Every Team Parent’s Dirty Little Secret
OK, well maybe that was somewhat of a salacious headline to get you to read this…But come on, you weren’t going to open one titled, “Why you should appreciate your team mom”!
But you should. Second to the coach, the team parent can have the most effect on how successful and enjoyable your team experience will be. Now let’s assume they are the good-variety team parent and not the drama-causing, gossipy, control freak kind (I’ve been told they exist, although I have been fortunate to not experience one).
When you have a good one, they are part of the well-oiled machine that makes your team go. It’s a thankless job that involves chasing down delinquent parents, uncommunicative or very busy coaches, and wrangling upwards of 10-15 children, most who aren’t your own. And typically, you don’t hear from anyone unless something gets screwed up.
So then hear me out. You need to treat this person with the utmost respect, kindness and thoughtfulness. Because they are doing a job THAT NO MOM OR DAD IN THEIR RIGHT MIND WOULD EVER WANT TO DO! An occasional thank you and bowing down in their presence might be in order.
Yet regardless of whether they knock it out of the park or hit a little dribbler – there are a few things you need to remember about your team parent:
- Typically, they have REAL jobs outside of being a team parent
- They have their OWN families, and your team is not and should not be their first priority
- They are NOT paid – even if they get club/team dues for free or discounted it wouldn’t cover the amount of time they put into it
- They DO NOT CONTROL the calendar or make lineup decisions – the coach does.
And after just one season, a good team parent could literally get a job doing any one of these things:
So, unless you want to pitch in, I suggest you do whatever you can to make them happy and make their job easier, lest they decide to give it up the next season and it ends up on your lap!
I reached out to several of my favorites to ask them what gets their blood boiling when dealing with parents – the #1 thing …
Re-asking information that has already been sent out, usually multiple times!
OK, seriously parents, and I’m definitely guilty of this, we know we read something a while back, and now the day is upon us and we need the info. But instead of going to the team calendar (that the team parent took the time to create) or going back through the ten emails (that the team parent took the time to write, highlight, bold, underline and my favorite, glow all the fancy text and then send several versions of) we decide to … that’s right, shoot them an email or text in the middle of the day while they are working their actual real job. Can you even imagine what must be going through their heads? “Hi Kim, are we wearing blue or black socks tomorrow?”

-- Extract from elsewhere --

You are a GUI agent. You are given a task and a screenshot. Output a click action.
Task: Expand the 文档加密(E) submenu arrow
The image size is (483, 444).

OK, so DON’T DO THIS. Take the 5 minutes yourself to refer back to old emails and the calendar and figure it out your damn self.
Now moving on…
For anyone thinking of taking on this job (I’m sure I’ve scared off most of you by now) or those of you who are or want to be better at it, here are 10 tips that came directly from my favorite team moms!
10 Ways To Be A Great Team Parent!
- NEVER discuss other parents or kids’ personal situations or feelings with other parents on the team.
- Print old team emails from previous years to .pdf and save them in a file. I refer back to my old seasons constantly. Whether it be the venue, how I introduced the season, etc. If it was an email to my team on June 5, 2019 that was regarding introductions, I save those with a naming convention like this: “19 0605 E to team re: introductions.” That way, the e-mails are in sequential order by date, and they tell you what they include so that you don’t have to search through hundreds of messages.
- Use Excel spreadsheets. They are incredible. They can do so much for you and keep you completely organized.
- Respond quickly to concerns, and check phone constantly for coach/parent communications!
- Keep a medical kit, plastic sandwich bags, extra water, and snacks with you all the time at practices and games. The coaches will have a medical kit, but they are likely too busy to stop and tend to a player who needs a Band-Aid or their earrings re-taped. Kids always forget to take off their jewelry, so plastic sandwich bags are always needed to hold them.
- Communicate early and often to your team. If you think you’re being annoying with the constant information, you’re doing it right. To that respect, make sure you have your emails laid out in a way that the parents who are just glancing will get the information they need. Highlight important dates/times and use bullet points for the things you don’t want to be missed.
- Write everything down! Or ask people to email instead of telling you at practice so you have a record and you can refer back to it.
- Do things NOW – time may be limited later.
- Don’t get your feelings hurt when people don’t reply to you immediately. It can feel like inviting people to a birthday party and no one RSVP’s or shows up. It’s okay, life happens, and they didn’t mean to ignore you. Resist the urge to shoot them a dirty look next time you see them.
- If being a team coordinator becomes too much, delegate! You don’t have to do it all, and there is another parent on that team that would be more than willing to help ease the burden for you. Delegating is freeing. Or trim the fat. If nobody wants to take on the team bonding event, then it gets cut out of the calendar.